= Plane Walker =

First edition
(publ. Gehenna Publishing House)

Plane Walker is a 2016 science fiction horror novel by C. P. Dunphey. It is the first in a series of three books titled the Manus Dei Trilogy. The novel follows protagonist Lazarus as he embarks on a mission to find his missing daughter, Elisha. She disappeared during a freak accident that erased most of Lazarus's memory of and leading up to the event. He uses a technology called the Manus Dei System that allows him to explore the afterlife in search of his memories he has forgotten in life. The journeys end up taking him to a desolate moon, called Heiron, where his daughter was last seen.

== Background ==
The first draft of Plane Walker was written in 2012, published independently titled as Lazarus. Dunphey would go on to express his disappointment with the original draft, considering it rushed and lacking of patience within the narrative. Four years later, and after extensive professional edits, the book would be re-released as Plane Walker.

== Plot ==
Set very far in the future, Plane Walker takes place in a universe where technology and religion are connected in more ways than one. A central point to all of the events in the novel is the Manus Dei System, created by scientist Hugh Zephyre. The mechanism can take one into the afterlife and back, visually recording the events as seen through the eyes of the traveler's soul.

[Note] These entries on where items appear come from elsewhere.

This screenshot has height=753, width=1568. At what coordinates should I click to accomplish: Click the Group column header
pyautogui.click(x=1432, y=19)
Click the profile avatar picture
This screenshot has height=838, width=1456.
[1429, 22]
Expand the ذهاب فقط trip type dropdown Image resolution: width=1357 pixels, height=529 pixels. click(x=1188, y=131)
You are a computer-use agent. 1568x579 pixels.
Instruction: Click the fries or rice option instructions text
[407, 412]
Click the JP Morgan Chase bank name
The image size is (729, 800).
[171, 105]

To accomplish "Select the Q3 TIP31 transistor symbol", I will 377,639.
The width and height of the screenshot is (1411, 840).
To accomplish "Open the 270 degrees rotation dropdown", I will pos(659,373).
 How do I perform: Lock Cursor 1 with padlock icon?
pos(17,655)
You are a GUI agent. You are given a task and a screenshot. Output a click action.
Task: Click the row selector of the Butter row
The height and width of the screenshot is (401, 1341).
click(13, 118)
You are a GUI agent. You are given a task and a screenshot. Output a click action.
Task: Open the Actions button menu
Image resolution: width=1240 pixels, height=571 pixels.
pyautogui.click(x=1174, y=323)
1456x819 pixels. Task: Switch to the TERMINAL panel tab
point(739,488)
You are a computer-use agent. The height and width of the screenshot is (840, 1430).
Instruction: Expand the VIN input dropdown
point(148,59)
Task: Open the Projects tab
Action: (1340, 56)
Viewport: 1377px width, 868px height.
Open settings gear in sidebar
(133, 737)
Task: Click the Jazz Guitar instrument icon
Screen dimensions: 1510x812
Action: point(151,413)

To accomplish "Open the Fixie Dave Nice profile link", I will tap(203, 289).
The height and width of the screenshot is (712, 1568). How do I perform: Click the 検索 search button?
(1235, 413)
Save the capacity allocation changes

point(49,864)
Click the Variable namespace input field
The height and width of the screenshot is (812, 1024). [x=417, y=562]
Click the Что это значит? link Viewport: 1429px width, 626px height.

The novel follows Lazarus, a man with a dark past who lost his daughter in a freak accident. He finds the last Manus Dei System in the galaxy on the Venter Bestiae, a ship commanded by Jonah, Dinah, and Ezra. After traveling into the afterlife 37 times, Lazarus finally uncovers a memory of where his daughter was before the accident. The crew then embark on a mission to Heiron, a moon that has been crippled and destroyed by nuclear fallout, to rescue Lazarus's daughter, Elisha.

== Reception ==
Science fiction magazine Amazing Stories called the novel "slow to start" and said it "focused too much on minutia" while praising the technical writing of the work.